Stored data
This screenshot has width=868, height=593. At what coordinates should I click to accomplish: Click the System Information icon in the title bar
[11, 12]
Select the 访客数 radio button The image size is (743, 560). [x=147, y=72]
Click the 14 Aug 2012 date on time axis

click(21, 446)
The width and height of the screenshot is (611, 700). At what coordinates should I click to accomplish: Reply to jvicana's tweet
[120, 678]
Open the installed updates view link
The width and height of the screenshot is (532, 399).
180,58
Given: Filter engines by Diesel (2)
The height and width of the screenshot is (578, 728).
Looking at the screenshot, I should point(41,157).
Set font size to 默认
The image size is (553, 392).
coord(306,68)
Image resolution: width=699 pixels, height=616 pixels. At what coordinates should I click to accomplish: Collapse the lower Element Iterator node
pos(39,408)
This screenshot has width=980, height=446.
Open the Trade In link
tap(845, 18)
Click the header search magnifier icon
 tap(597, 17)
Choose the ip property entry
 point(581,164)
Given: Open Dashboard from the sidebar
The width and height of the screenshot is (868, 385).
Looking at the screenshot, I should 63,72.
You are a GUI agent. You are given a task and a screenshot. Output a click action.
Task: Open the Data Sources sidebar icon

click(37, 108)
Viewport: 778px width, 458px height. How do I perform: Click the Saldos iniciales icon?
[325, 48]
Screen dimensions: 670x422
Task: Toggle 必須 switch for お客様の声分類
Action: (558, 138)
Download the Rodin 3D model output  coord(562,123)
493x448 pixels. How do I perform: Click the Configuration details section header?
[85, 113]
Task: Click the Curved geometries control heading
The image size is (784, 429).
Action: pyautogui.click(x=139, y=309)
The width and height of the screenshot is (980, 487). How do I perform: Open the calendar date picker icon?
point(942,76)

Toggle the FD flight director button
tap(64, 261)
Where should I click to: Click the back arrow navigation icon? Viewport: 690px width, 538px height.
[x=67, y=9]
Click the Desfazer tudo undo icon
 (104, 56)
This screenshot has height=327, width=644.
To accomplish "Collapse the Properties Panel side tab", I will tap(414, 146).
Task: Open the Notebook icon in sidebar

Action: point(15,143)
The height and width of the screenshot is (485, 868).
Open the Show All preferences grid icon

_DIRECTIONS_
Copy the records exactly, keeping every word in place.

_TASK ANSWER_
This screenshot has width=868, height=593. At what coordinates should I click to accomplish: Click the System Information icon in the title bar
[11, 12]
Select the 访客数 radio button The image size is (743, 560). [x=147, y=72]
Click the 14 Aug 2012 date on time axis

click(21, 446)
The width and height of the screenshot is (611, 700). At what coordinates should I click to accomplish: Reply to jvicana's tweet
[120, 678]
Open the installed updates view link
The width and height of the screenshot is (532, 399).
180,58
Given: Filter engines by Diesel (2)
The height and width of the screenshot is (578, 728).
Looking at the screenshot, I should point(41,157).
Set font size to 默认
The image size is (553, 392).
coord(306,68)
Image resolution: width=699 pixels, height=616 pixels. At what coordinates should I click to accomplish: Collapse the lower Element Iterator node
pos(39,408)
This screenshot has width=980, height=446.
Open the Trade In link
tap(845, 18)
Click the header search magnifier icon
 tap(597, 17)
Choose the ip property entry
 point(581,164)
Given: Open Dashboard from the sidebar
The width and height of the screenshot is (868, 385).
Looking at the screenshot, I should 63,72.
You are a GUI agent. You are given a task and a screenshot. Output a click action.
Task: Open the Data Sources sidebar icon

click(37, 108)
Viewport: 778px width, 458px height. How do I perform: Click the Saldos iniciales icon?
[325, 48]
Screen dimensions: 670x422
Task: Toggle 必須 switch for お客様の声分類
Action: (558, 138)
Download the Rodin 3D model output  coord(562,123)
493x448 pixels. How do I perform: Click the Configuration details section header?
[85, 113]
Task: Click the Curved geometries control heading
The image size is (784, 429).
Action: pyautogui.click(x=139, y=309)
The width and height of the screenshot is (980, 487). How do I perform: Open the calendar date picker icon?
point(942,76)

Toggle the FD flight director button
tap(64, 261)
Where should I click to: Click the back arrow navigation icon? Viewport: 690px width, 538px height.
[x=67, y=9]
Click the Desfazer tudo undo icon
 (104, 56)
This screenshot has height=327, width=644.
To accomplish "Collapse the Properties Panel side tab", I will tap(414, 146).
Task: Open the Notebook icon in sidebar

Action: point(15,143)
The height and width of the screenshot is (485, 868).
Open the Show All preferences grid icon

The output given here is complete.